At Cambridge and Lucy, I did a PhD in International Relations (2008-2013). My research focused on the role of UNESCO in sustaining cultural diversity, which I published shortly after as an academic book titled The Diplomacy of Culture: The Role of UNESCO in Sustaining Cultural Diversity (Palgrave Macmillan, 2014). The research helped me to gain a deeper understanding of UNESCO’s functioning not only as an organisation, but also as an organising entity as well as how UNESCO’s international legal instruments in the field of culture are negotiated and applied. Ultimately, my Cambridge degree led me to join the Culture Sector of UNESCO and more specifically its most successful (and interesting) World Heritage programme.

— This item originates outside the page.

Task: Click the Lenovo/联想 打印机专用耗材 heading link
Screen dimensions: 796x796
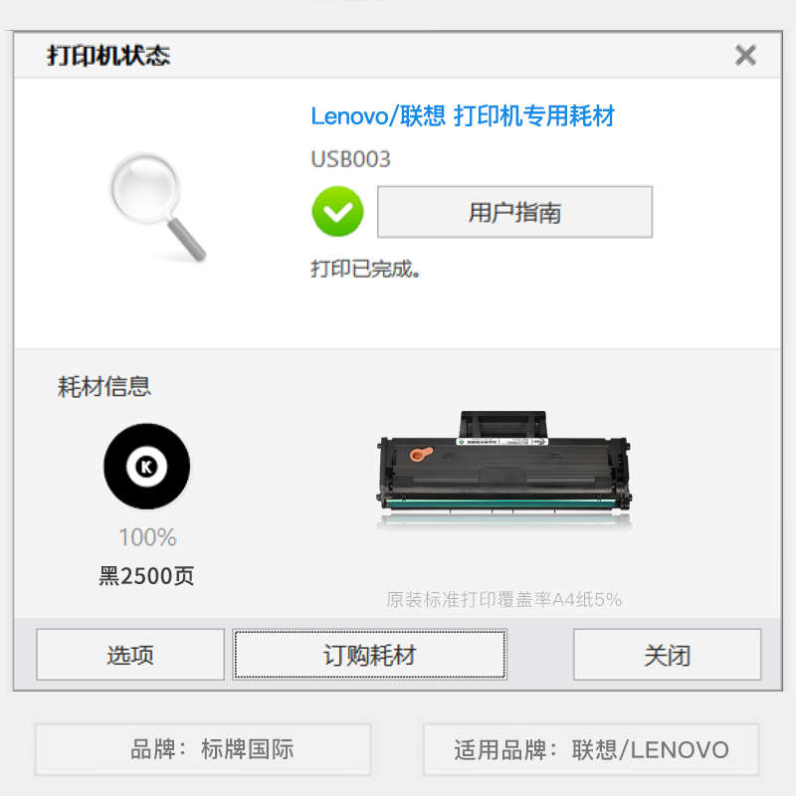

Irena and her Cambridge supervisor Christopher Hill in front of the Joan Miró mural at UNESCO Headquarters during his visit to Paris in 2015
Irena and her Cambridge supervisor, Christopher Hill, in front of the Joan Miró mural at UNESCO Headquarters during his visit to Paris in 2015.

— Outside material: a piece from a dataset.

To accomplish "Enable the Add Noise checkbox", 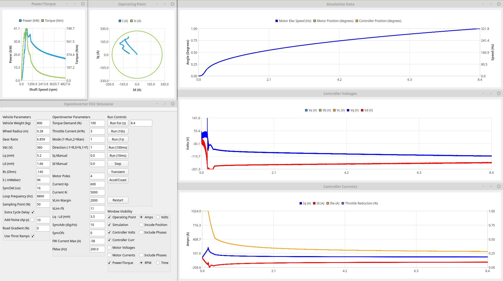I will coord(32,220).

My interest in politics and international relations brought me to pursue a career in an international organisation. UNESCO has a brilliant mandate, for it strives to make the world a better place for everyone by promoting education, culture, sciences and the freedom of expression. All of them are crucial for the societies we want to live in. I feel it for myself and my children, I know it from being a Cambridge alumna, and I witness it when I travel to different World Heritage sites that UNESCO tries to safeguard as a common heritage of humanity. At the heart of the concept of World Heritage is the “outstanding universal value” of the sites, but all of UNESCO’s work is about values – the values we need to defend for the future we want to create.

My key motivation and goal is to make my contribution, however modest, to this important collective endeavour – creating a more peaceful, more environmentally sustainable, better educated and freer world for future generations.

The best thing about being part of the Lucy community was meeting students and academic staff from different backgrounds and horizons, but all sharing the same intellectual curiosity about everything. At Lucy and at Cambridge more generally, one can bring up any subject and your interlocutor will have interesting and insightful things to say about it. I am glad to be able to continue enjoying thought-provoking exchanges when meeting with Lucy and Cambridge alumni at various Paris events.